While floppy disks aren't regularly used to save anything on our computers anymore, the obsolete storage method is back in the spotlight thanks to one curious child.

Over the weekend, a tweet was posted of a young Microsoft Excel user in Japan asking: “Why is the SAVE ICON a 'Vending Machine (with) a Beverage dispensed?” The post has since gone viral with many on Twitter essentially being reminded of how old they are.

“I internally screeched 'I'M STILL YOUNG' as soon as I saw this,” one user tweeted. Another person said “it's about time the floppy disk symbol gets replaced. It served us well, but it must go.”

One user wrote that they found it “so weird kids and teens today are so ignorant of past technology like this.”

The online thread even became a Twitter Moment on the social-media platform. Some people lamented how younger generations might not have any idea of the origins of the save icon.

The floppy disk, otherwise known as simply a disk, a floppy, or a diskette, became a ubiquitous form of data storage from the 1970s until the early 2000s. During the advent of computer programs such as Microsoft Word, programmers simply adopted the floppy disk as the symbol for saving one’s work.

“Would a 10 (year old) in 2019 even know what a VHS tape is at this point, much less a Floppy Disc?” one user wrote, referring to the analog video recording system from the 1970s that was widely used until the early 21st century.

But many online, presumably outside of Japan, are asking why the youngster associated the icon with a vending machine. Well, there may be some cultural factors playing in.

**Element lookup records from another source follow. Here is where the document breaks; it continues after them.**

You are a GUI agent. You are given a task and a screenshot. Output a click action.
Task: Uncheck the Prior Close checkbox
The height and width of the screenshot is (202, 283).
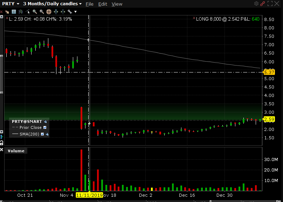click(x=44, y=127)
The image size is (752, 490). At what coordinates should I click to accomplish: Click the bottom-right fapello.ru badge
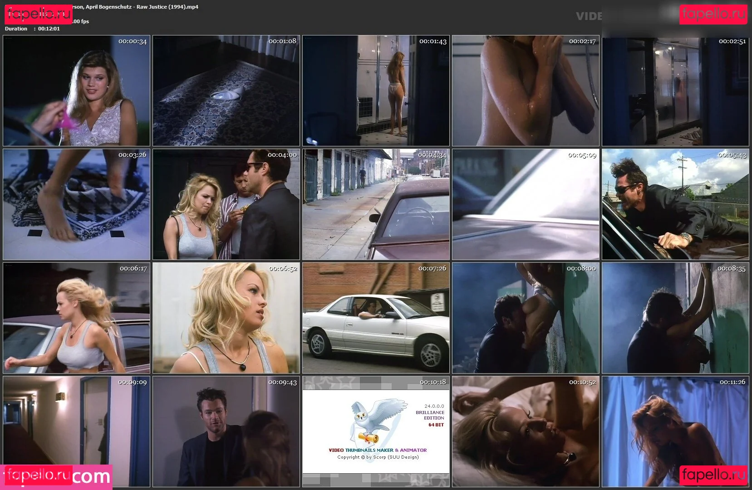click(713, 475)
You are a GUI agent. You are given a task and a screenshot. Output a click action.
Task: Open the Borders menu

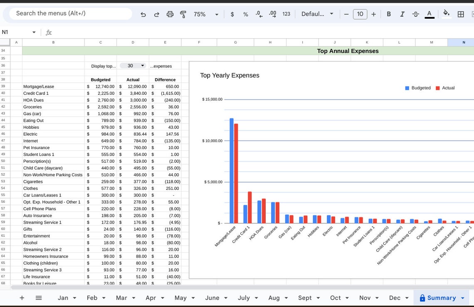[460, 14]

“This feels oddly culturally specific to Japanese vending machines with the wider display window and the cash mechanism underneath, whereas the North American type usually has taller windows with the cash mechanism on the side,” one Twitter user pointed out.

In Japan, there are approximately five million vending machines in the whole country which works out to one vending machine for every 23 people, according to the Japan Vending Machine Manufacturers Association.